#install.packages("rvest")
#install.packages("xml2")
#install.packages("jsonlite")
library(rvest)
## Warning: package 'rvest' was built under R version 4.3.3
library(xml2)
## Warning: package 'xml2' was built under R version 4.3.3
library(jsonlite)
## Warning: package 'jsonlite' was built under R version 4.3.3
library(dplyr)
## Warning: package 'dplyr' was built under R version 4.3.3
##
## Attaching package: 'dplyr'
## The following objects are masked from 'package:stats':
##
## filter, lag
## The following objects are masked from 'package:base':
##
## intersect, setdiff, setequal, union
html
html_file_path <- "./data/books/books.html"
books_html_data <- read_html(html_file_path)
books_df_html <- html_table(books_html_data, fill = TRUE, header = TRUE)[[1]]
print(books_df_html)
## # A tibble: 3 × 6
## Title Authors Year Genre `Page Count` ISBN
## <chr> <chr> <int> <chr> <int> <chr>
## 1 The Joy of X: A Guided Tour of Math, f… Steven… 2023 Educ… 336 978-…
## 2 The Calculus Lifesaver: All the Tools … Adrian… 2023 Acad… 752 978-…
## 3 Sacred Mathematics: Japanese Temple Ge… Fukaga… 2023 Hist… 392 978-…
xml
xml_file_path <- "./data/books/books.xml"
books_xml_data <- read_xml(xml_file_path)
print(books_xml_data)
## {xml_document}
## <books>
## [1] <book>\n <title>The Joy of X: A Guided Tour of Math, from One to Infinit ...
## [2] <book>\n <title>The Calculus Lifesaver: All the Tools You Need to Excel ...
## [3] <book>\n <title>Sacred Mathematics: Japanese Temple Geometry</title>\n ...
book_nodes <- xml_find_all(books_xml_data, ".//book")

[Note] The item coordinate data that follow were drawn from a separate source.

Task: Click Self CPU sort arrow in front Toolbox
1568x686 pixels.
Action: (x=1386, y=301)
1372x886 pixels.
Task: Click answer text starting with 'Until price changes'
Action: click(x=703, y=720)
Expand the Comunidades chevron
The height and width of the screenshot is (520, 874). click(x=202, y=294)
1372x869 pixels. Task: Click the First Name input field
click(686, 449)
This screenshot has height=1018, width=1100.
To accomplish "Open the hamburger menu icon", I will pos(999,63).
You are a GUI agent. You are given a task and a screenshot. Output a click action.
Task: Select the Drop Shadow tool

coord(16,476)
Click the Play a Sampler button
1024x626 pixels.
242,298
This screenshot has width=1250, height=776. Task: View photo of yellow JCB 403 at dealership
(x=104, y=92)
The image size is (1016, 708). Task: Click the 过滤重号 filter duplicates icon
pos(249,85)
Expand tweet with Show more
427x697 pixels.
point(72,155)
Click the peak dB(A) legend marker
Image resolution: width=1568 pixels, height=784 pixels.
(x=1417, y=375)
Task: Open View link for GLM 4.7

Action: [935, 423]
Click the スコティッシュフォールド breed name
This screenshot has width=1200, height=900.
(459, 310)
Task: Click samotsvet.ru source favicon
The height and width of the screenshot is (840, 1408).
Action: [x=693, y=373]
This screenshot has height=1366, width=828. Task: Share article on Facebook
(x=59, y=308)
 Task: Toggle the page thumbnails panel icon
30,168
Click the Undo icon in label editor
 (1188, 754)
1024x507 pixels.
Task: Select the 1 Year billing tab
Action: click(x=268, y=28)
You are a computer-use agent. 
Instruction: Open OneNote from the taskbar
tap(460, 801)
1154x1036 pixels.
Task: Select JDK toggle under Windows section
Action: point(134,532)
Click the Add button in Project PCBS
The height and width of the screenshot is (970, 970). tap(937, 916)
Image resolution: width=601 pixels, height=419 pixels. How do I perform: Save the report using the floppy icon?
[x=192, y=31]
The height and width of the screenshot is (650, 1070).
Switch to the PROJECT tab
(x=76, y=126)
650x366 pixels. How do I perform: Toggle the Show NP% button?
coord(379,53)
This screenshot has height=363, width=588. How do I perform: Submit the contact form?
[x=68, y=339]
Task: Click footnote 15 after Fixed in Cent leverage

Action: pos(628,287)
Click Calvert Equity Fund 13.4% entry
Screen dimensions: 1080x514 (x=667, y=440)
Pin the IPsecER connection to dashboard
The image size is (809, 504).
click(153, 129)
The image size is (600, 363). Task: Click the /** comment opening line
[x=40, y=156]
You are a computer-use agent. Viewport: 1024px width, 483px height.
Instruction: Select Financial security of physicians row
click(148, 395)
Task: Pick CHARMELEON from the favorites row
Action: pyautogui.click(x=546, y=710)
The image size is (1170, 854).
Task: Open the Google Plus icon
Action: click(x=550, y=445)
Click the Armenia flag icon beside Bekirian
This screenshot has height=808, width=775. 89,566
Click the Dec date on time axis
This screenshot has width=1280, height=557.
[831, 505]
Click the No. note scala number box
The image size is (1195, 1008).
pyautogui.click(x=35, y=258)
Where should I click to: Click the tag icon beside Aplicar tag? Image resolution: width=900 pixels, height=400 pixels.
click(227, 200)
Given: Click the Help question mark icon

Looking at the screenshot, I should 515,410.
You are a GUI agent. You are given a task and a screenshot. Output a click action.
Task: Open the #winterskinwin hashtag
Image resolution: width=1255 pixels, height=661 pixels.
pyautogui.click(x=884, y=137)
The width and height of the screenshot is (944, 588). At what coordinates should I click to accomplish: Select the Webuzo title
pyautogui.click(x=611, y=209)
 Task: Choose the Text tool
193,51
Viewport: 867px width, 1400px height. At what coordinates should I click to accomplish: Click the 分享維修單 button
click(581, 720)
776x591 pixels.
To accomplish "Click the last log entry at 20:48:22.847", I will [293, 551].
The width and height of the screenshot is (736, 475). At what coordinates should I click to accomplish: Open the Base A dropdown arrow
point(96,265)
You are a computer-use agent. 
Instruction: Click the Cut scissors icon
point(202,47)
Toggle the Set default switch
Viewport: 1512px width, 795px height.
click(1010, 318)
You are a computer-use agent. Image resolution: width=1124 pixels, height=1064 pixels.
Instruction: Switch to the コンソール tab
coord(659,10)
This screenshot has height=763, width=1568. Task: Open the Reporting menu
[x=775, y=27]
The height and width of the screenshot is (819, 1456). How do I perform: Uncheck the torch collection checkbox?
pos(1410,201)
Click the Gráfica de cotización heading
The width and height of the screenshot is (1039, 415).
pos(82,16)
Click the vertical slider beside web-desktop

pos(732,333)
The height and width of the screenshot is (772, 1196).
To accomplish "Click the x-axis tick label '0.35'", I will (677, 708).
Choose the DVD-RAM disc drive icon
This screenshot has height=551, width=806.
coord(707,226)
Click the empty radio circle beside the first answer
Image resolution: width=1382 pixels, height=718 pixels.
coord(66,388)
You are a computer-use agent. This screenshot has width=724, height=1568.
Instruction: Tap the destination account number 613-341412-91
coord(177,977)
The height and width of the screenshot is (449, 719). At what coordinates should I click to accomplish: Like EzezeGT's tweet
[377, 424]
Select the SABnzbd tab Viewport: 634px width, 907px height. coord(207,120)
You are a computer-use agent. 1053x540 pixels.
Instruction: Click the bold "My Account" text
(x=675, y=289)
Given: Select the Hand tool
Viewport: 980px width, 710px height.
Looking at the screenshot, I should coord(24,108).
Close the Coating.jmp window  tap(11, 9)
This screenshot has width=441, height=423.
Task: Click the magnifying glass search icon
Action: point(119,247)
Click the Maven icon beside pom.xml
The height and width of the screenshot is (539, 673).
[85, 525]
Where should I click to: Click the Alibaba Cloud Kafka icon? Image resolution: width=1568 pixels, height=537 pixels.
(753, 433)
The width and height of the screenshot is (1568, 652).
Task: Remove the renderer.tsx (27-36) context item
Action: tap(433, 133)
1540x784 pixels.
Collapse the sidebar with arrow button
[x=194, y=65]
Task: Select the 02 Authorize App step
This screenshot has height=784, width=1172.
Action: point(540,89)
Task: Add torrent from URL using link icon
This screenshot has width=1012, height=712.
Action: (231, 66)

books_df_xml <- data.frame(
title = character(),
authors = character(),
year = character(),
genre = character(),
pageCount = character(),
isbn = character(),
stringsAsFactors = FALSE
)
for (i in seq_along(book_nodes)) {
book_node <- book_nodes[i]
books_df_xml <- rbind(books_df_xml, data.frame(
title = xml_text(xml_find_first(book_node, "title")),
authors = xml_text(xml_find_first(book_node, "authors")),
year = xml_text(xml_find_first(book_node, "year")),
genre = xml_text(xml_find_first(book_node, "genre")),
pageCount = xml_text(xml_find_first(book_node, "pageCount")),
isbn = xml_text(xml_find_first(book_node, "isbn")),
stringsAsFactors = FALSE
))
}
print(books_df_xml)
## title
## 1 The Joy of X: A Guided Tour of Math, from One to Infinity
## 2 The Calculus Lifesaver: All the Tools You Need to Excel at Calculus
## 3 Sacred Mathematics: Japanese Temple Geometry
## authors year genre pageCount
## 1 Steven Strogatz 2023 Education 336
## 2 Adrian Banner 2023 Academic 752
## 3 Fukagawa Hidetoshi, Tony Rothman 2023 History/Mathematics 392
## isbn
## 1 978-0544105850
## 2 978-0691130880
## 3 978-0691127453
json
json_file_path <- "./data/books/books.json"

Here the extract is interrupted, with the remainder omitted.